▶ _Given records_:
* Begin *
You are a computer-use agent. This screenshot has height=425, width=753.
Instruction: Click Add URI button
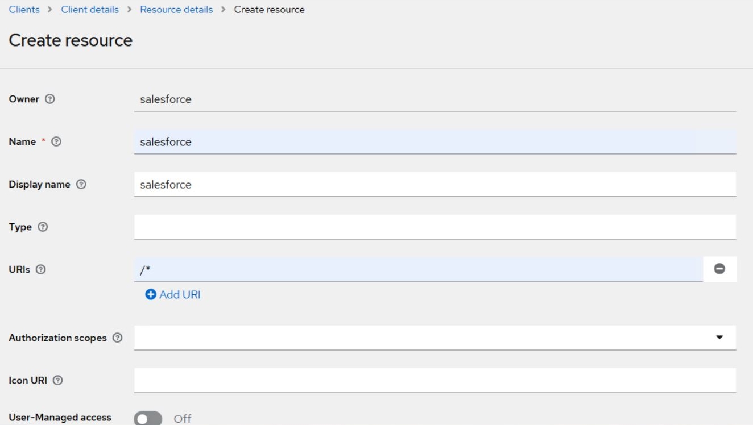(x=173, y=294)
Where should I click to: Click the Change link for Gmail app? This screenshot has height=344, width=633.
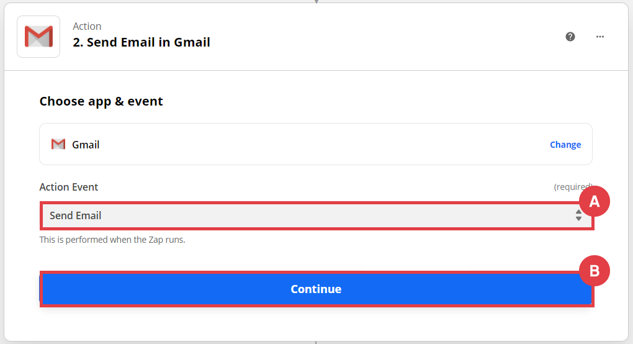[565, 145]
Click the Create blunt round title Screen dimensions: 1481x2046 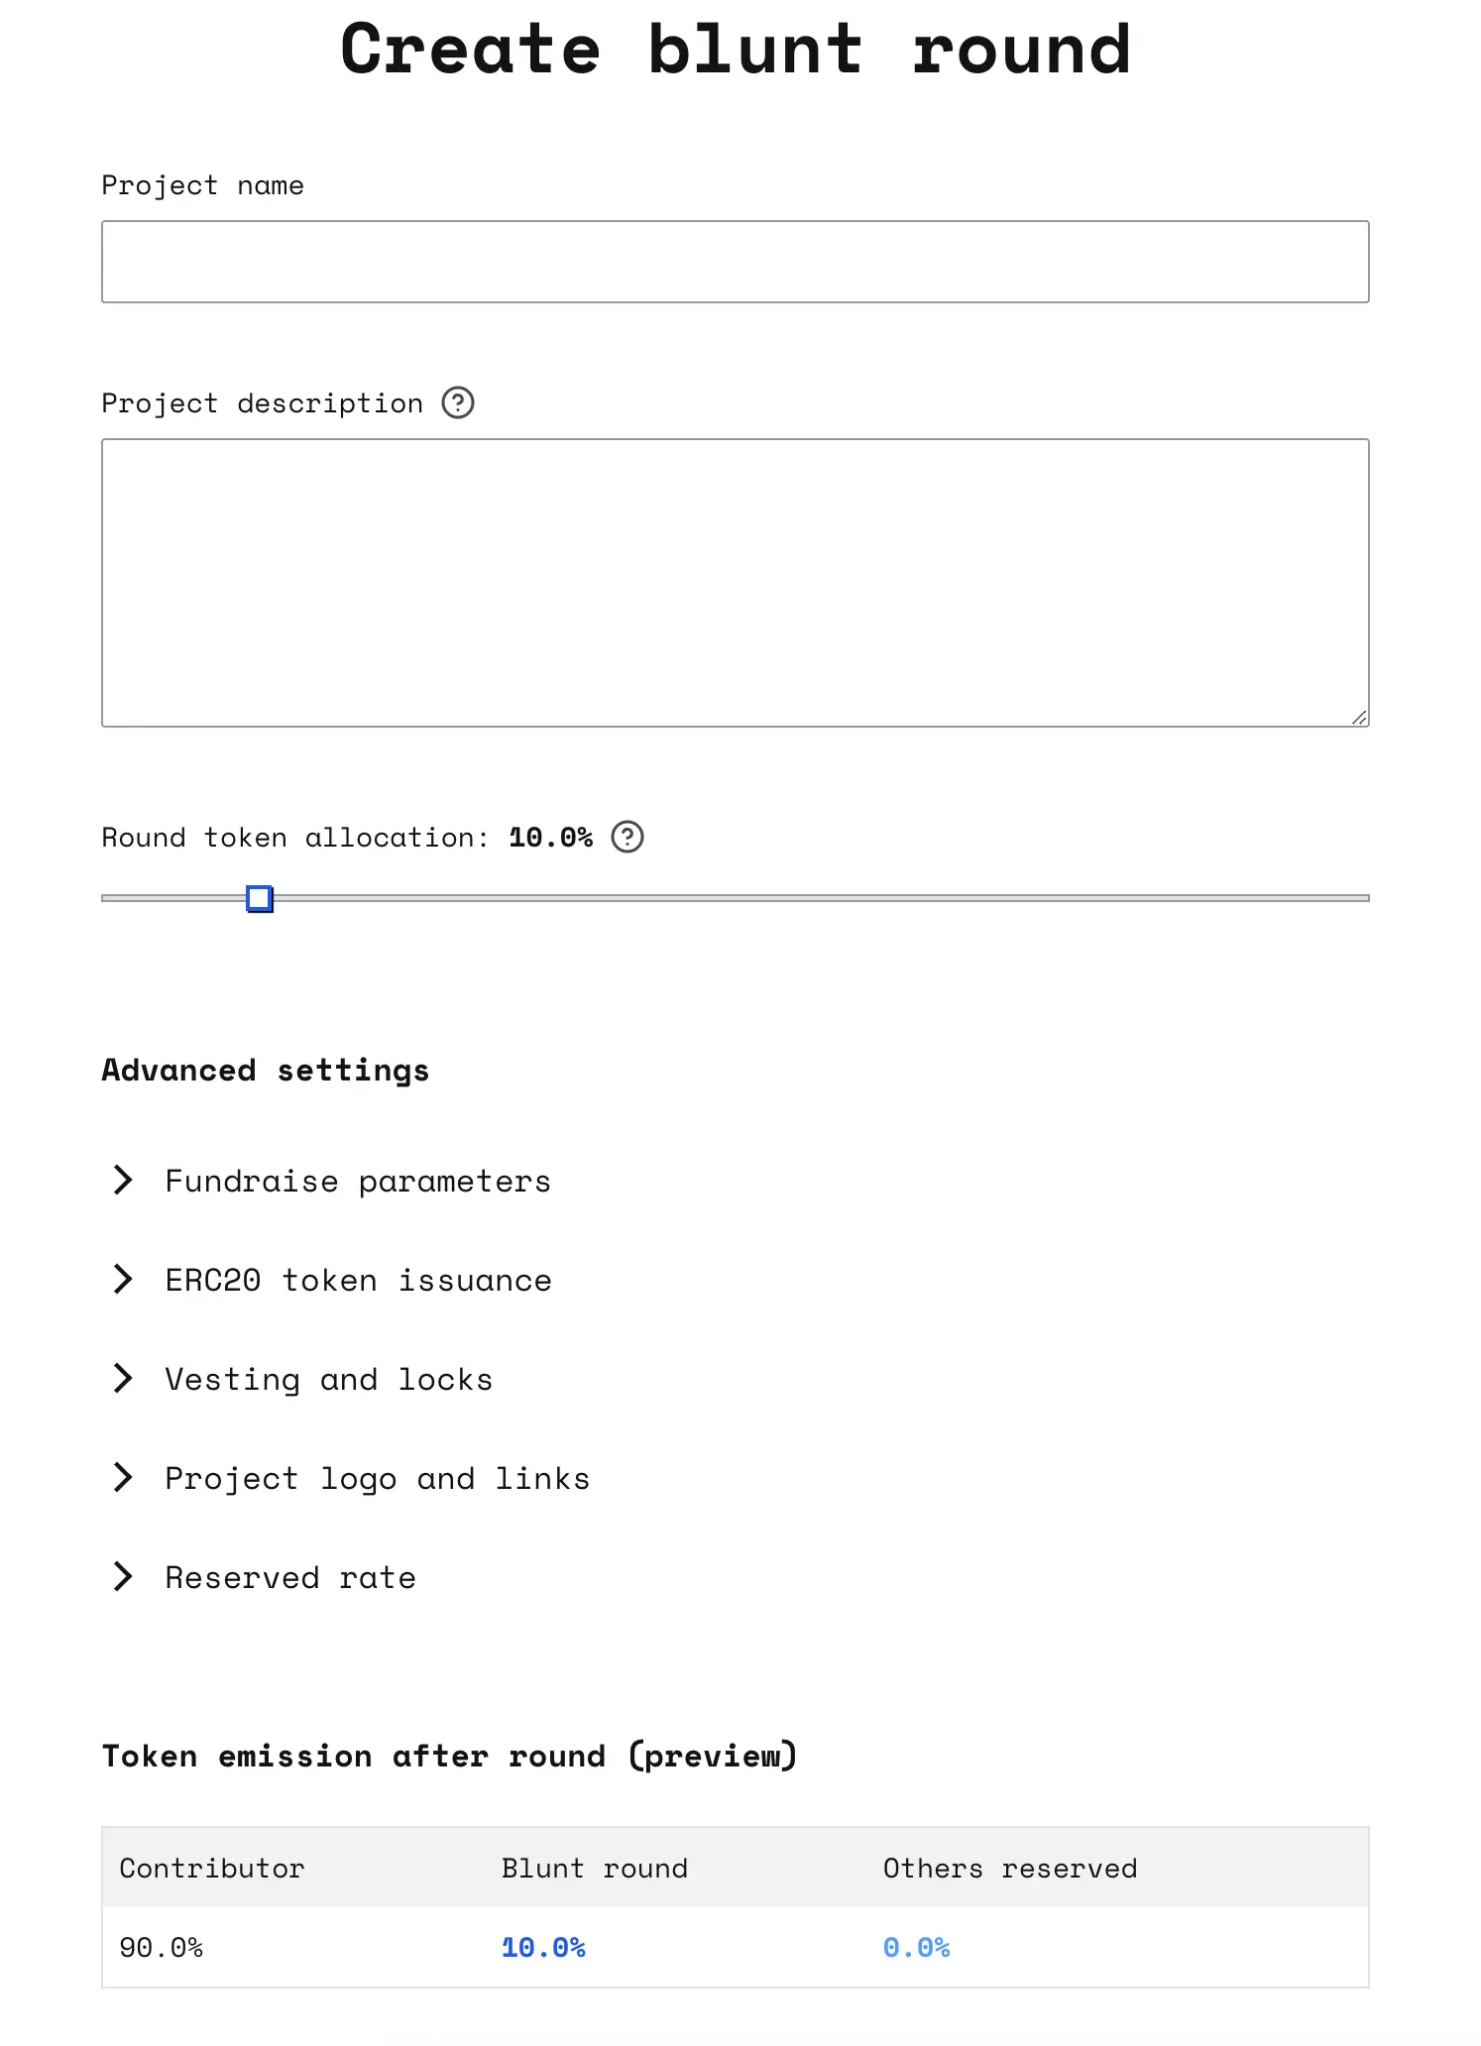(736, 50)
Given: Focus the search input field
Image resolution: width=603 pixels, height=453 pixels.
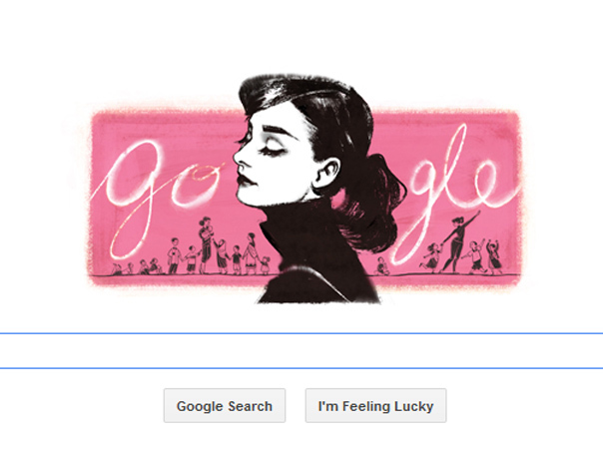Looking at the screenshot, I should point(302,351).
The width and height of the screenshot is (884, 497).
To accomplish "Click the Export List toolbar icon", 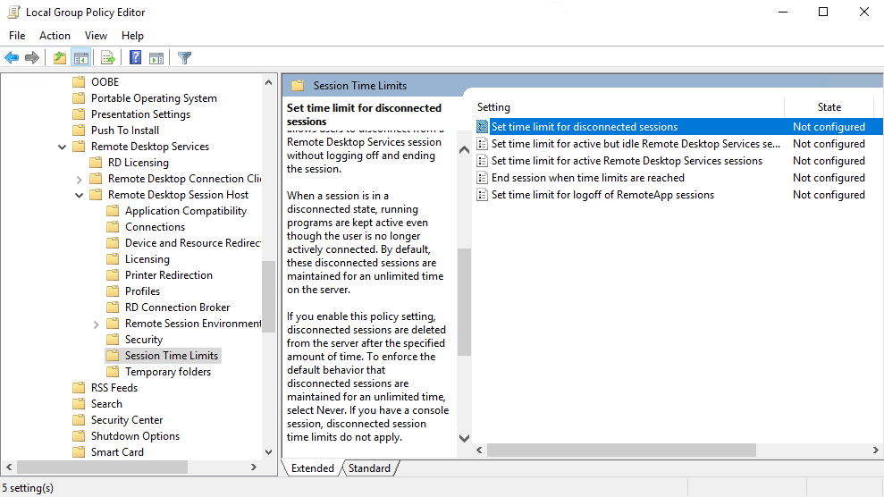I will coord(108,58).
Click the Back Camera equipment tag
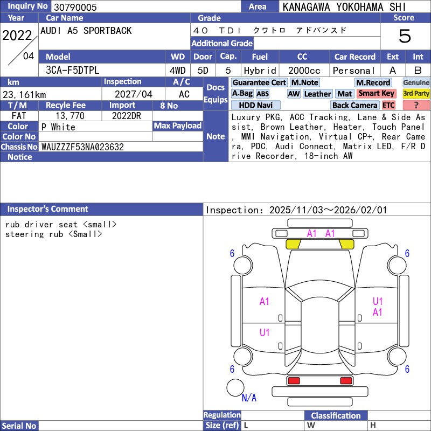 [354, 105]
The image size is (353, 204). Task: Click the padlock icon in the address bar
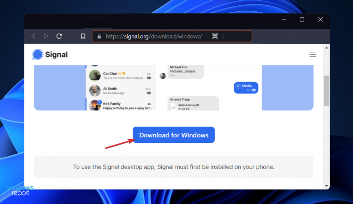(x=100, y=36)
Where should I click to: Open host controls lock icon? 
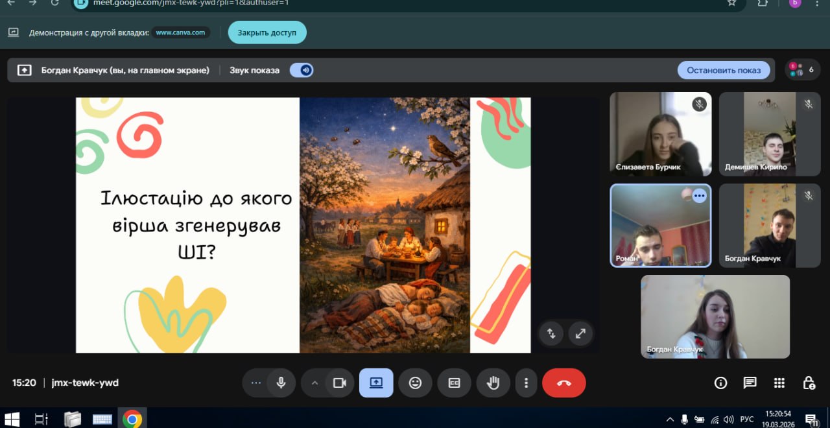point(809,383)
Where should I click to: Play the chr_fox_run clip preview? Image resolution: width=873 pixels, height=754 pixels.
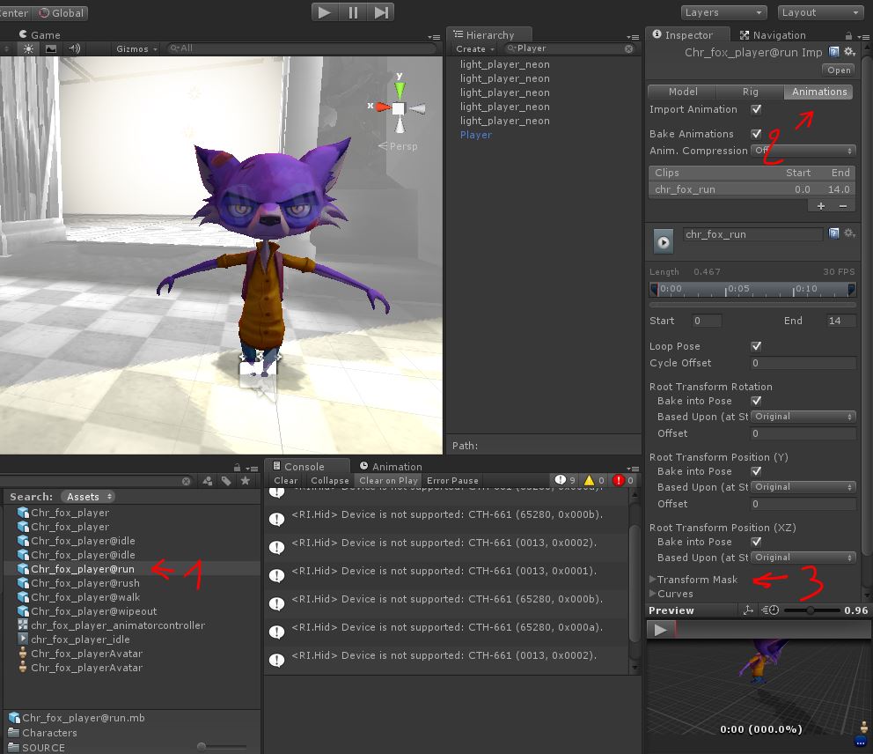coord(664,241)
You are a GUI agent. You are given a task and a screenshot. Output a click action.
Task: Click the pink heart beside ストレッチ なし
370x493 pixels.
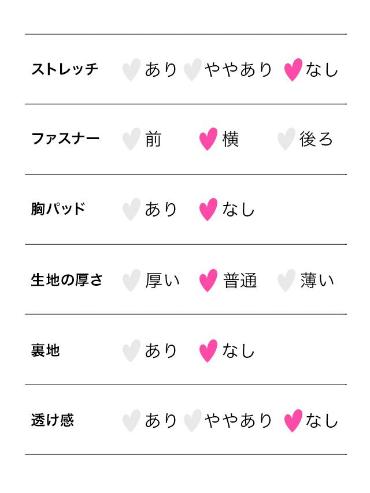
* End *
▶ _Set problem_:
Return the material word for word, beginning at the line that contains "Where should I click to: Open" and stopping after the final line of the material. Leave the pictures out of your answer.

▶ _Answer to this task_:
Where should I click to: Open host controls lock icon? 
point(809,383)
Where should I click to: Play the chr_fox_run clip preview? Image resolution: width=873 pixels, height=754 pixels.
coord(664,241)
You are a GUI agent. You are given a task and a screenshot. Output a click action.
Task: Click the pink heart beside ストレッチ なし
370x493 pixels.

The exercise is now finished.